Analysis of breast cancer risk modifying candidate genes in BRCA1 and BRCA2 mutation carriers

1317 Marked variability in individual cancer risk has been observed among BRCA1/2 mutation carriers, both between and within families. While some of this difference may result from the respective methodological approaches, it is likely that the observed variation is due to other genetic and/or environmental modifying factors that affect individual risk. Lifestyle events such as parity and oral contraceptive use alter breast / ovarian cancer risk. Mutation penetrance in the BRCA genes may also vary depending on the presence of specific alleles of a genetic modifier. Identification of such variants will provide good candidates to test as low penetrance predisposing genes in general. We are using association studies to assess the influence of variants (mainly SNPs) in biologically plausible candidate loci on the penetrance of BRCA1/2 mutations (i.e., differences in age of onset or tissue-specificity of disease) from the breast / ovarian cancer families characterised from our laboratories. We are focusing on typing SNPs in several DNA repair genes previously examined as modifier loci or as breast cancer susceptibility alleles in general, and from genes whose protein products interact with the BRCA proteins. The SNPs are typed in around 1000 BRCA1/2 mutation carriers from our families by TaqmanTM (ABI) using the ABI Prism 3700 Sequence Detection System.
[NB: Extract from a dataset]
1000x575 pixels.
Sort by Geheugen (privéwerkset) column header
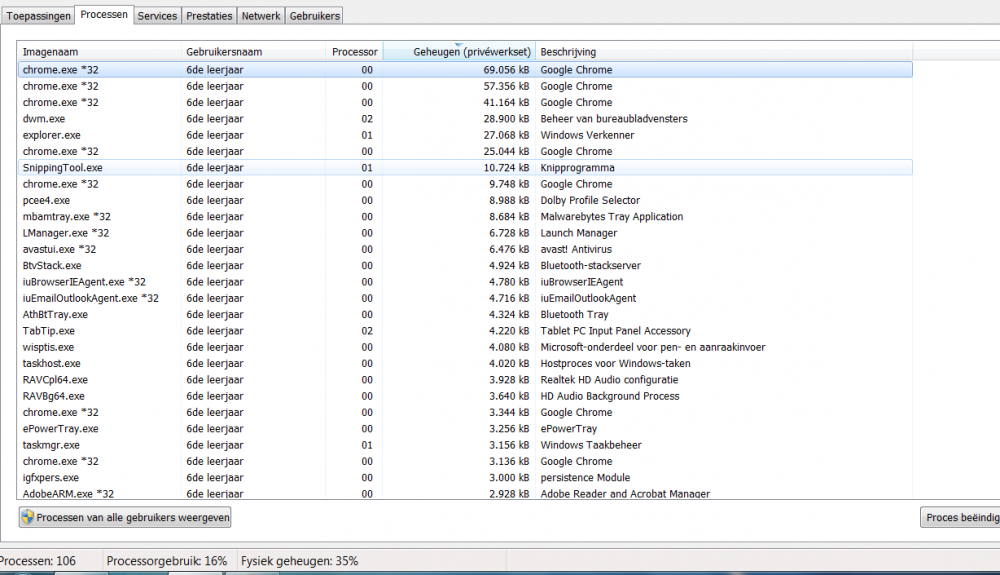[x=458, y=52]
The first statistical analysis of our genotype data concern common polymorphisms in the BRCA2 genes (203G>A and N372H). These SNPs were previously tested as breast cancer susceptibility alleles in general by Healey and colleagues (2000). We tested these alleles as potential modifiers of breast cancer penetrance in our 656 BRCA1 mutation carriers but found no evidence of a modifying effect. Adjusting for age of birth and parity or stratifying by family did not significantly alter these results. In contrast to the result of Healey et al (2000) on newborn females and adult female controls, we found no departure from HW equilibrium in the distribution of N372H alleles for our female BRCA1 carriers. An understanding of the modifying effects on breast cancer risk in BRCA1/2 mutation carriers should help refine individual risk estimates. The discovery of BRCA1/2 modifiers may clarify our functional understanding of these genes. Many of these modifiers may themselves be moderate to low penetrance predisposing genes in general.